(Data excerpts)
____________________

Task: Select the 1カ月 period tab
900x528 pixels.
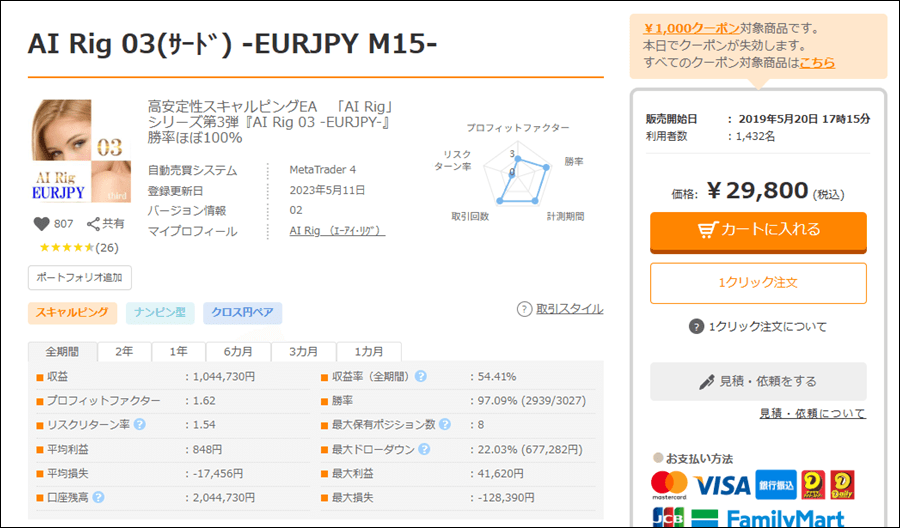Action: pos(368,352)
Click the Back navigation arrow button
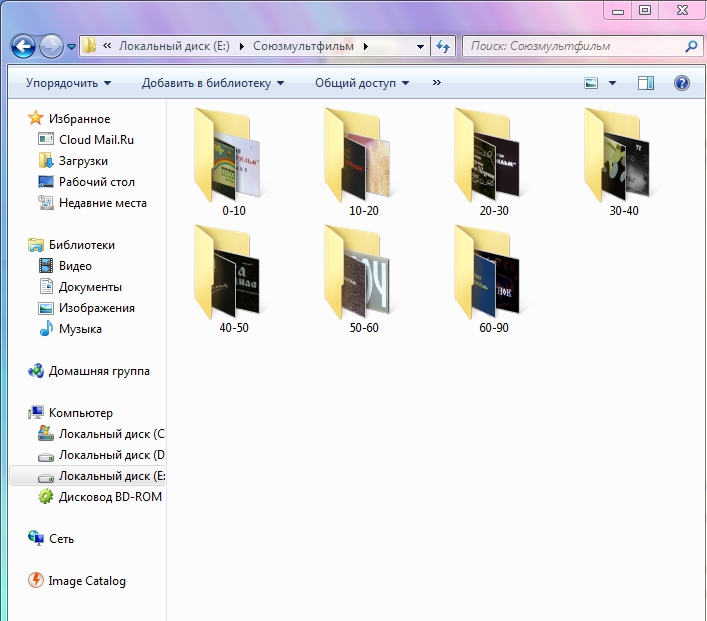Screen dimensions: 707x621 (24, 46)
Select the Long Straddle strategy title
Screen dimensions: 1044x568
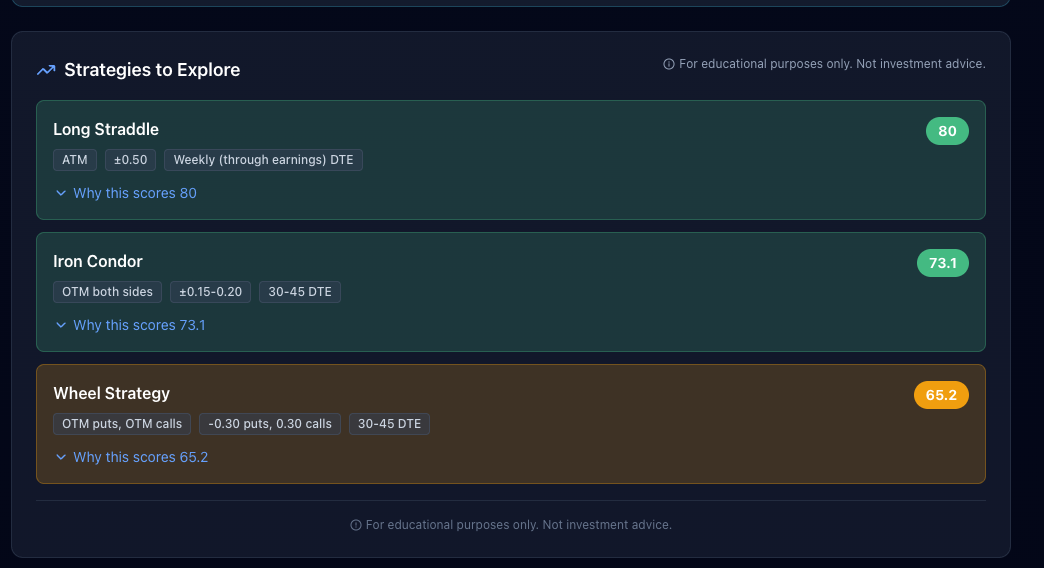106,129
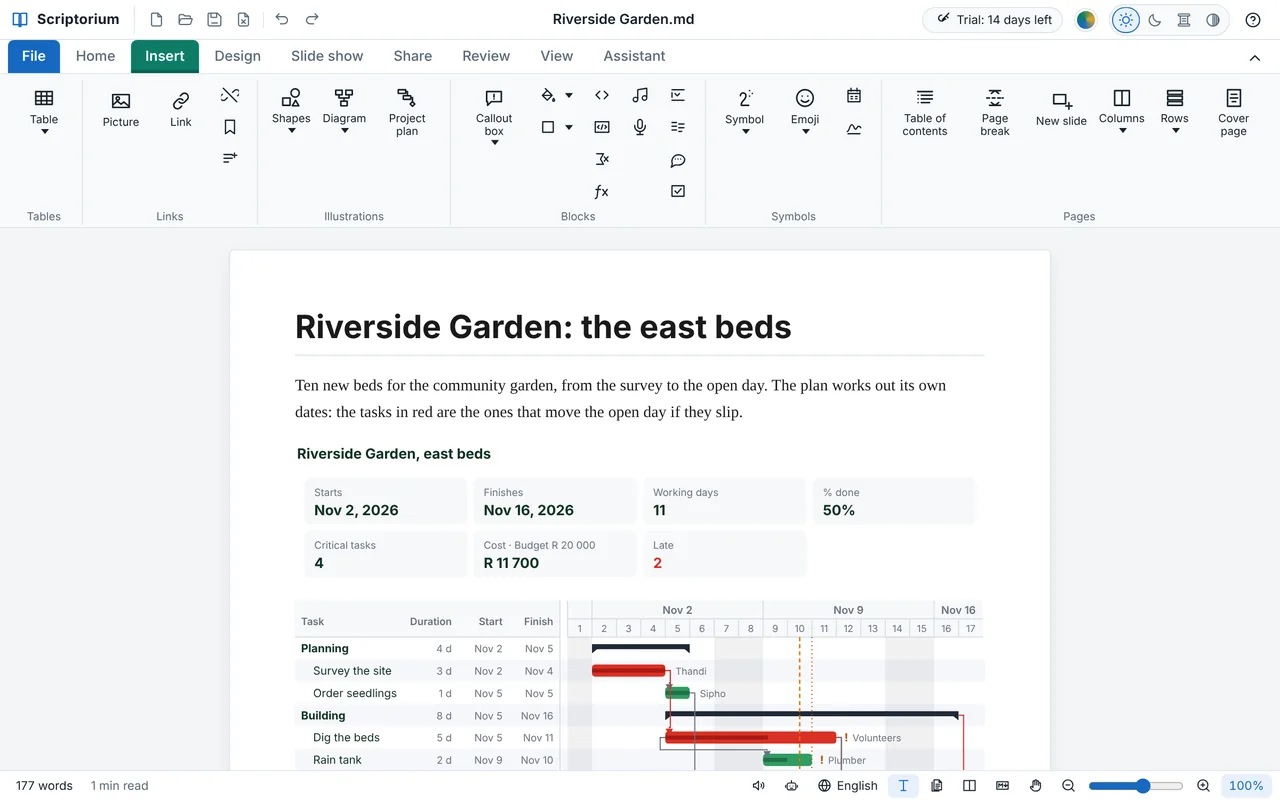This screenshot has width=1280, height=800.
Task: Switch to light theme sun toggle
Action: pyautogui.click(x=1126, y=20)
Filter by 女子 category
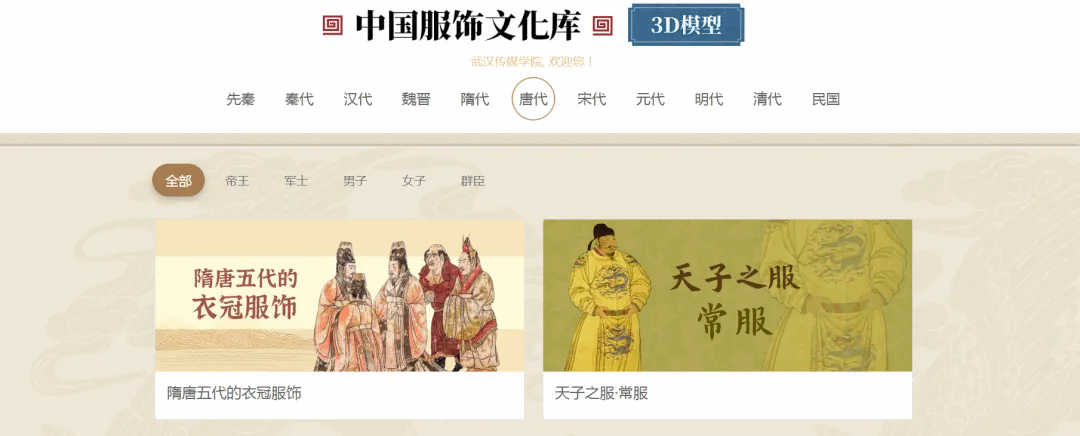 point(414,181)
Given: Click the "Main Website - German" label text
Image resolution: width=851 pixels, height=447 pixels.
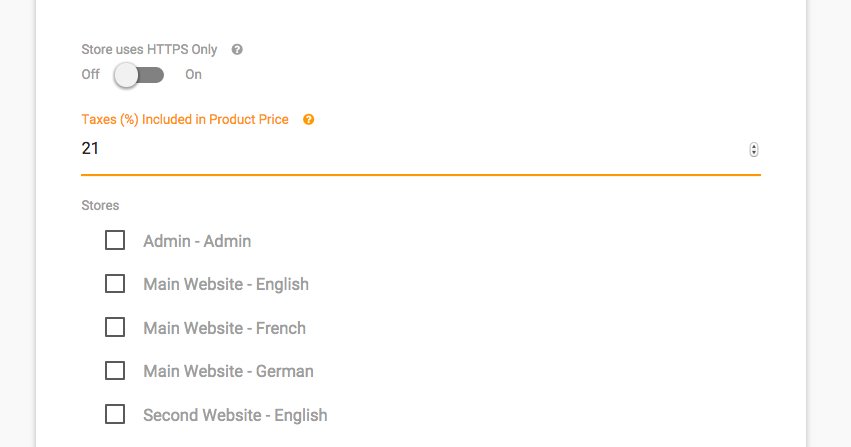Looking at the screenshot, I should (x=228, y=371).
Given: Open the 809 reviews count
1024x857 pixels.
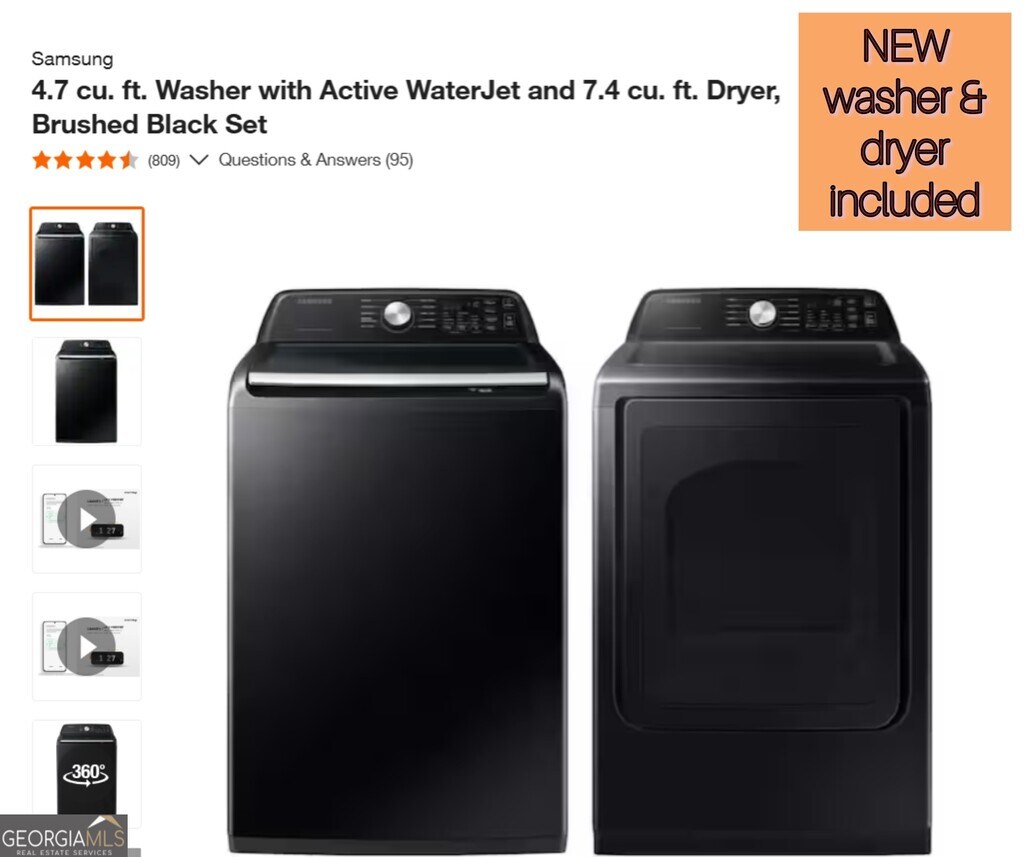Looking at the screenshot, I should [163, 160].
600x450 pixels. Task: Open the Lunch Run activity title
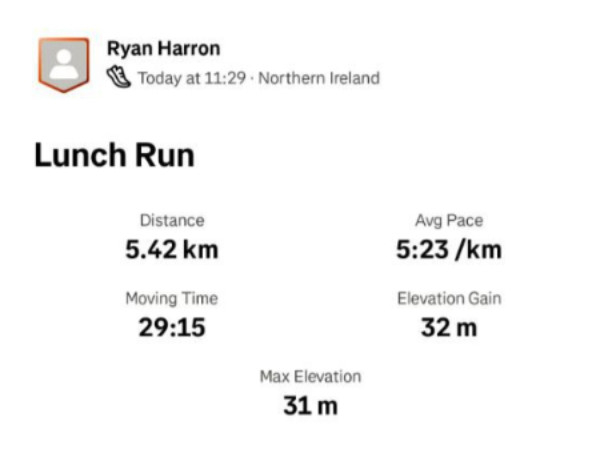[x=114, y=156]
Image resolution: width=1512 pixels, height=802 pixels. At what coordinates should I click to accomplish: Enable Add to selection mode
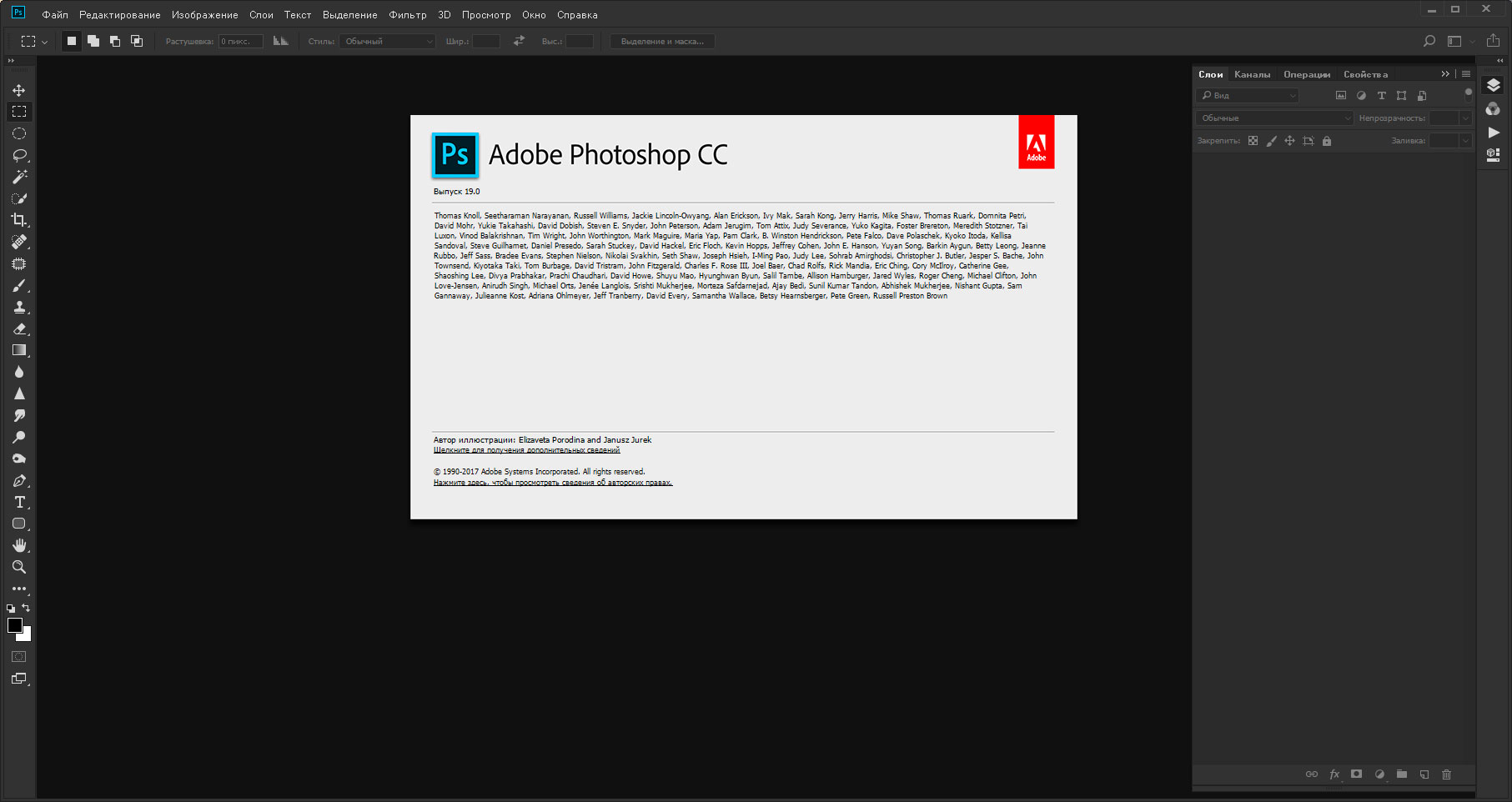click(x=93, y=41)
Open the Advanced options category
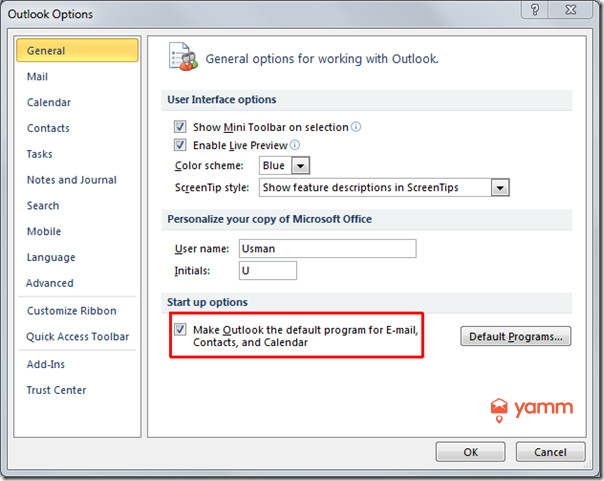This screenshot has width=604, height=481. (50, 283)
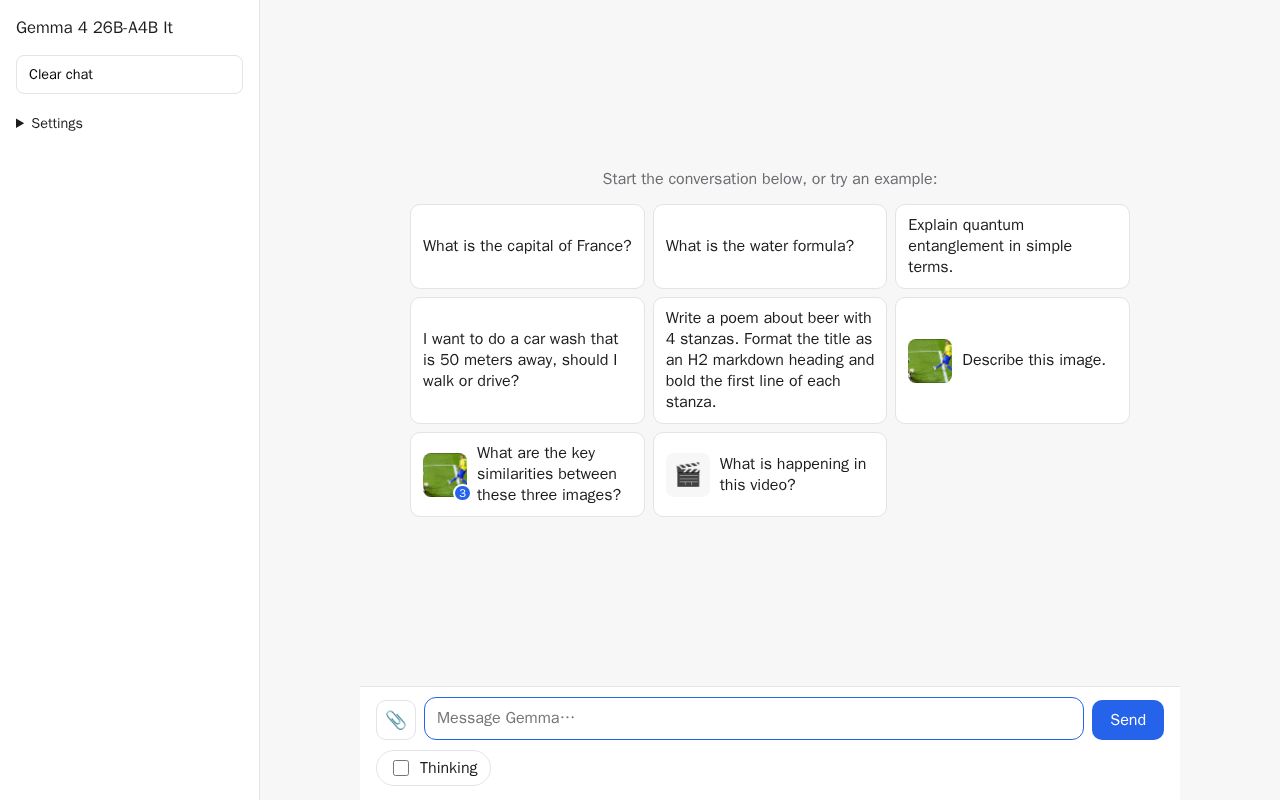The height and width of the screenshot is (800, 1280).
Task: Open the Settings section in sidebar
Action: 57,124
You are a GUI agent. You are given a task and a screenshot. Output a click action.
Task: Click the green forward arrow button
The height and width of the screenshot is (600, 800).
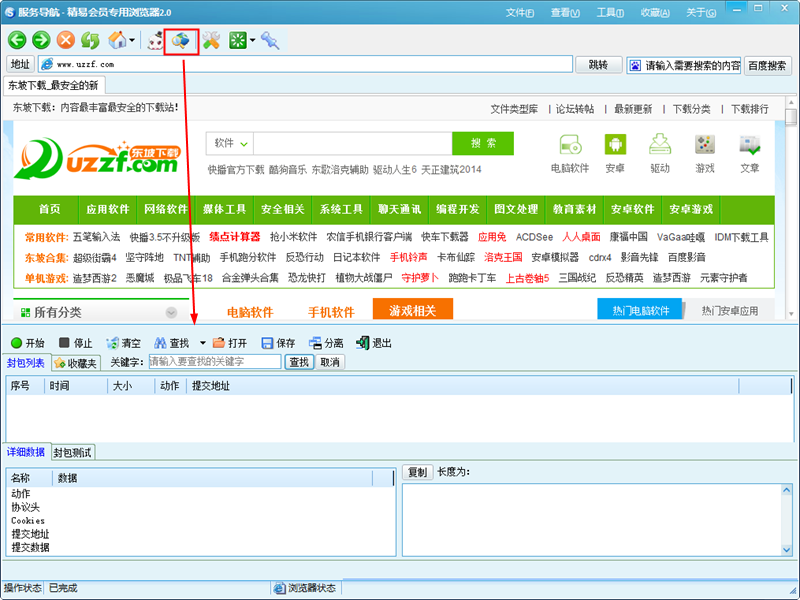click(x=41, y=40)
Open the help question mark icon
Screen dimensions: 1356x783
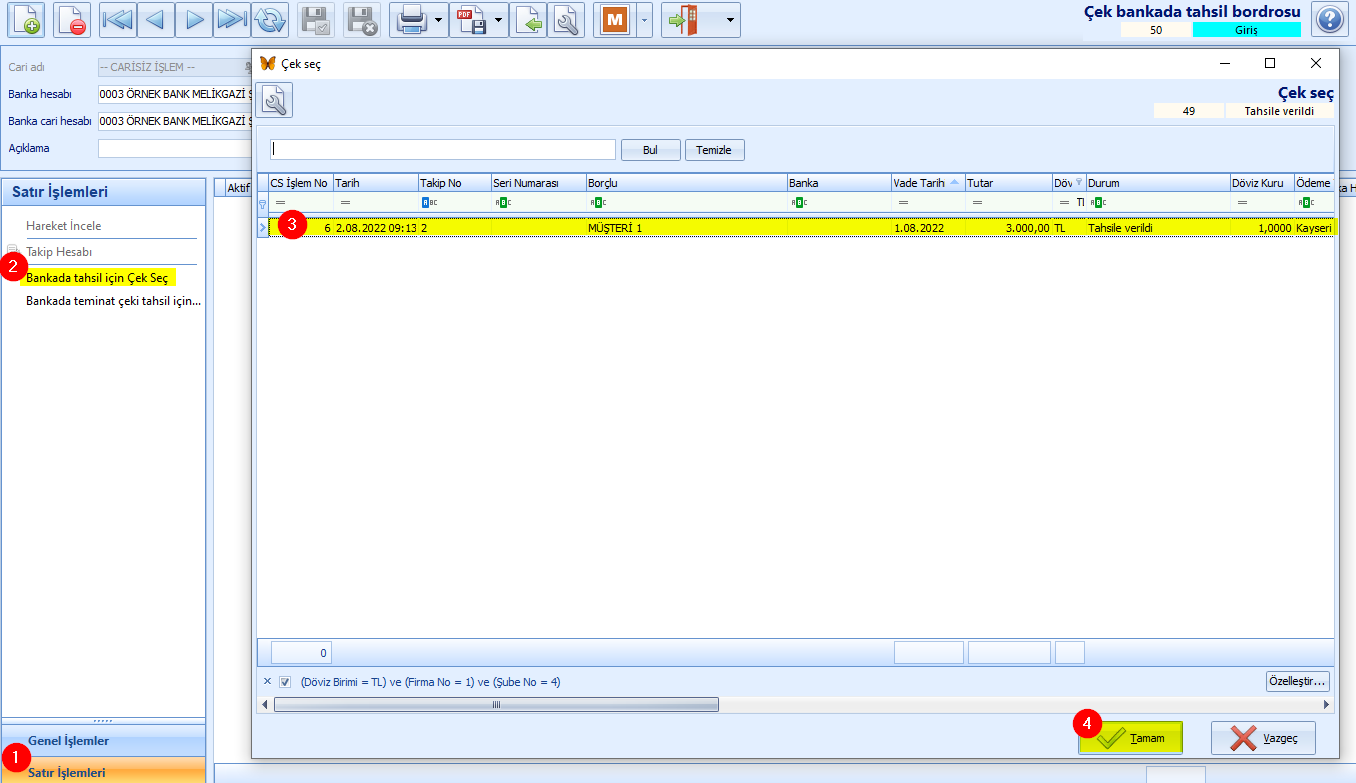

____________________

• [YOUR INSTRUCTIONS]: Reproduce the data above without a single change, please, but without its pictures.

• [PROBLEM SOLUTION]:
Task: Select the 1カ月 period tab
900x528 pixels.
Action: pos(368,352)
Click the Back navigation arrow button
Screen dimensions: 707x621 (24, 46)
Select the Long Straddle strategy title
Screen dimensions: 1044x568
106,129
This screenshot has width=1280, height=800.
Task: Switch to light theme sun toggle
Action: pyautogui.click(x=1126, y=20)
Filter by 女子 category
 point(414,181)
Given: Click the "Main Website - German" label text
Image resolution: width=851 pixels, height=447 pixels.
Looking at the screenshot, I should (x=228, y=371).
Given: Open the 809 reviews count
1024x857 pixels.
Looking at the screenshot, I should [163, 160].
600x450 pixels. Task: Open the Lunch Run activity title
[x=114, y=156]
Image resolution: width=1512 pixels, height=802 pixels. At what coordinates should I click to accomplish: Enable Add to selection mode
click(x=93, y=41)
Open the Advanced options category
This screenshot has width=604, height=481. (50, 283)
The height and width of the screenshot is (800, 1280).
Task: Open the Settings section in sidebar
Action: 57,124
You are a GUI agent. You are given a task and a screenshot. Output a click action.
Task: Click the green forward arrow button
The height and width of the screenshot is (600, 800).
click(x=41, y=40)
Open the help question mark icon
Screen dimensions: 1356x783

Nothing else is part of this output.